Wednesday, October 12, 2016

Denver-Area orchestra keeps jazz beat alive - #lakewoodnews

Denver's jazz scene will never match the bustling birthplaces of the genre --; New Orleans, Chicago and New Orleans --; but the Mile High City still boasts an impressive jazz history.

Art Bouton, executive director of the Colorado Jazz Repertory Orchestra, is among those working to keep that history alive through performance.

"The goal of the orchestra is simple --; gather the best players in town to play the best big band jazz," he said. "Every town should have a band playing great stuff like this."

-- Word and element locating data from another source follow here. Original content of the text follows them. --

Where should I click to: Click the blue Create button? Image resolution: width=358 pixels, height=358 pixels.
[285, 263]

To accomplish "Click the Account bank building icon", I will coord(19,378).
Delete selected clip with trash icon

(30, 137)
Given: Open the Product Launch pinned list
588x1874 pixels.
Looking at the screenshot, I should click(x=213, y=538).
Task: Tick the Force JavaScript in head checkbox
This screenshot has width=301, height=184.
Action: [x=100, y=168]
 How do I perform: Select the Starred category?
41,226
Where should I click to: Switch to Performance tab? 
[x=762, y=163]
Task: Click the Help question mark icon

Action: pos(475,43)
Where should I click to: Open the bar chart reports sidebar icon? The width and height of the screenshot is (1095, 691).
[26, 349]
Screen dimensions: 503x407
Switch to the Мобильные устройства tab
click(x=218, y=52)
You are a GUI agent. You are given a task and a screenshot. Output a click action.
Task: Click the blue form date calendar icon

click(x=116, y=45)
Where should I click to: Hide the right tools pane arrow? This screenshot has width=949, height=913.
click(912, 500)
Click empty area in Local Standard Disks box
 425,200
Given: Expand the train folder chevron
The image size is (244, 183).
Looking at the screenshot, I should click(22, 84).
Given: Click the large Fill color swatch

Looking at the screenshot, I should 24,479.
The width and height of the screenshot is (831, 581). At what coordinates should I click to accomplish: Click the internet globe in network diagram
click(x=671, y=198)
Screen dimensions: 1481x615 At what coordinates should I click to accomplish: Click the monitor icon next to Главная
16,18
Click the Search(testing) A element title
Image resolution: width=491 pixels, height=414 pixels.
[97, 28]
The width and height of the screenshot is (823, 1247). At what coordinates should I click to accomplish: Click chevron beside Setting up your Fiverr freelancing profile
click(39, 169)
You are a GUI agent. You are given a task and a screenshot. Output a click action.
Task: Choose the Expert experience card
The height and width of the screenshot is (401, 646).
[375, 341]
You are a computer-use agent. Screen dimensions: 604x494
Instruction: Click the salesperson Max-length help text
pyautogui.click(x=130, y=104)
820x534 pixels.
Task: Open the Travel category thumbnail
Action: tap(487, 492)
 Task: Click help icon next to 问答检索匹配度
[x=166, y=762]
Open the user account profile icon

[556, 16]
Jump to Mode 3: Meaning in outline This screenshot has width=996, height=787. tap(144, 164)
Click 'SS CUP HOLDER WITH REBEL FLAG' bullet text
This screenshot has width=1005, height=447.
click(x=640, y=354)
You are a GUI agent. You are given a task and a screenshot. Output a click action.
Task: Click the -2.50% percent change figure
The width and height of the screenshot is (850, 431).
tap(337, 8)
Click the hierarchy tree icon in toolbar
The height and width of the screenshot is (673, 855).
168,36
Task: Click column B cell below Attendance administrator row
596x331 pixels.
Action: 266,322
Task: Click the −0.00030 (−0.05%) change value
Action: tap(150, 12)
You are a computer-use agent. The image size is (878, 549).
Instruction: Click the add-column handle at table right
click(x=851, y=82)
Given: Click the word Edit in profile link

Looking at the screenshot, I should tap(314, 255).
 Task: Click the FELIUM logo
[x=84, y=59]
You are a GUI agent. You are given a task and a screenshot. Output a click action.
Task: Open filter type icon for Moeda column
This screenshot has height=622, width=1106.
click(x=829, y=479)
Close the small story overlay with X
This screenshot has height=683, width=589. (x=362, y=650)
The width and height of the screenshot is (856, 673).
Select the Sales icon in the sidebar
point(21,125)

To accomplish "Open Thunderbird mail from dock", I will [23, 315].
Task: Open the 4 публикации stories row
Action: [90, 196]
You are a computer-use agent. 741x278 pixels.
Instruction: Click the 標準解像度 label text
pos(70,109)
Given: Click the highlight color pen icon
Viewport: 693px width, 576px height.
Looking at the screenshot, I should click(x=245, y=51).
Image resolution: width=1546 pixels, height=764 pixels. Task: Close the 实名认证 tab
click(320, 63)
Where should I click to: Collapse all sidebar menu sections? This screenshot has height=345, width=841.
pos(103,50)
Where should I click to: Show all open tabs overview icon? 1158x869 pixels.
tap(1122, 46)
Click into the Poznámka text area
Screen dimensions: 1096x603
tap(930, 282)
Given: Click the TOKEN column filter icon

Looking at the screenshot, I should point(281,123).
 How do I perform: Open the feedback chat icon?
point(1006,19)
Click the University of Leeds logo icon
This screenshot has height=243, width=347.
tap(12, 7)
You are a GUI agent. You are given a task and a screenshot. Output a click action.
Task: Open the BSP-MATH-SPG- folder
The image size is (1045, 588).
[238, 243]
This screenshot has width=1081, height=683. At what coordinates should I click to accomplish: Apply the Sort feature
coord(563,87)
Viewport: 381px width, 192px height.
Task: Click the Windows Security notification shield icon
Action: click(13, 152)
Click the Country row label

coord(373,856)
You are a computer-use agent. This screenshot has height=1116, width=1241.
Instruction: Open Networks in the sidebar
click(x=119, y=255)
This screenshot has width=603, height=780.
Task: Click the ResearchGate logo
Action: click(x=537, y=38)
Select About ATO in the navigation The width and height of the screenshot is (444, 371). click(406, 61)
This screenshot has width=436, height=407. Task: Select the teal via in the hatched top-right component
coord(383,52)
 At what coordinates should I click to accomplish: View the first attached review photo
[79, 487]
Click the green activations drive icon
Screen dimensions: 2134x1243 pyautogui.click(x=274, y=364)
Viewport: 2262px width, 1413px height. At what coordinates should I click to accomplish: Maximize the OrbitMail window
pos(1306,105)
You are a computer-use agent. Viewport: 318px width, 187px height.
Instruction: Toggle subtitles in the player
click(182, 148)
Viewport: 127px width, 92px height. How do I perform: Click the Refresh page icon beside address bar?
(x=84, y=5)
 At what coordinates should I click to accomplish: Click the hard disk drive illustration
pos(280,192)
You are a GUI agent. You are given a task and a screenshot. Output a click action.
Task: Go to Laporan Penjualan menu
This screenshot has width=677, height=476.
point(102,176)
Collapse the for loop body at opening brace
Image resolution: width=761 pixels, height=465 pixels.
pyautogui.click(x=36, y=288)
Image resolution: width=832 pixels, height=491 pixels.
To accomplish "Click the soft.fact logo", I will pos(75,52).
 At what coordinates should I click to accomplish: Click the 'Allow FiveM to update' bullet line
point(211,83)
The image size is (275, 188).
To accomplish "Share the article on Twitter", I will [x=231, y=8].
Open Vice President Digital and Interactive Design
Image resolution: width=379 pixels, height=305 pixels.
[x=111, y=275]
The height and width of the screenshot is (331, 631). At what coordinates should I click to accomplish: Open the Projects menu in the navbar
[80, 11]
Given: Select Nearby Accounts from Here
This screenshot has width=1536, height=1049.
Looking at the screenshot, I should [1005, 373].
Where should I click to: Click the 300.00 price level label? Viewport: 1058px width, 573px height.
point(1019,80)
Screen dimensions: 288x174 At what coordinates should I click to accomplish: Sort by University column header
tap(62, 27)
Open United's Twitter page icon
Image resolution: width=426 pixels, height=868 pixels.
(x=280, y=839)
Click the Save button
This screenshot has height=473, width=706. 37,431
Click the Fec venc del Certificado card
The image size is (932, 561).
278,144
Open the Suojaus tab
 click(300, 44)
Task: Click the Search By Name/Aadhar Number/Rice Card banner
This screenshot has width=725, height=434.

Entering its fifth season, the orchestra brings its take on big band leaders like Count Basie and Duke Ellington, and unique arrangements from such legends as Miles Davis, Sarah Vaughan and Ella Fitzgerald, to smaller venues up and down the Front Range. In the coming six months, the 18-piece band will perform at the Arvada Center, Lakewood Cultural Center and Parker Arts Center.

"These 500-seat theaters are our sweet spot," Bouton said. "There's not any other large jazz ensemble in town doing what we're doing."

Bouton, also a professor of saxophone at the University of Denver's Lamont School of Music, has been a lifelong advocate of jazz in the area.

"This music deserves people with an attention to detail," he said. "Anybody can feel it when it really starts grooving."

Denver's jazz scene dates back to the 1920s and 1930s, when Five Points in central Denver was known as the "Harlem of the West." The neighborhood was home to famous clubs like the Rossonian, the Casino Cabaret and Lotus Club. Towering figures like Louis Armstrong and Fitzgerald stopped by to perform.

One of the biggest names in the big band era, Glenn Miller, also left an impression on the area. He attended the University of Colorado in Boulder in 1923 and played in clubs around Denver before dropping out of the university to pursue music fulltime.

Today, Denver is home to such jazz clubs as Dazzle on Capitol Hill and El Chapultepec on Market Street, which are great places to experience live jazz.

"Live jazz is amazing, because you're able to see and hear people create music on the spot," Bouton said. "Jazz is always changing, and I can't wait to hear what the music sounds like in six years."

In a world with so many musical options at one's fingertips, getting young people interested in jazz is one of the genre's biggest challenges. Since its creation, hip-hop has been inspiring new generations of jazz investigators, and artists like Kendrick Lamar, Chance the Rapper and Oddisee are blending jazz and hip-hop in new, inventive ways.

To help keep jazz alive, Bouton and the orchestra work with Youth on Record, a nonprofit that partners with the local music community, public schools, housing authorities and philanthropic organizations to ensure high-risk young people graduate high school ready to enter college or the workforce.

"We're building an audience one person at a time," Bouton said. "We play music at such a high level, and that's the way it should be played."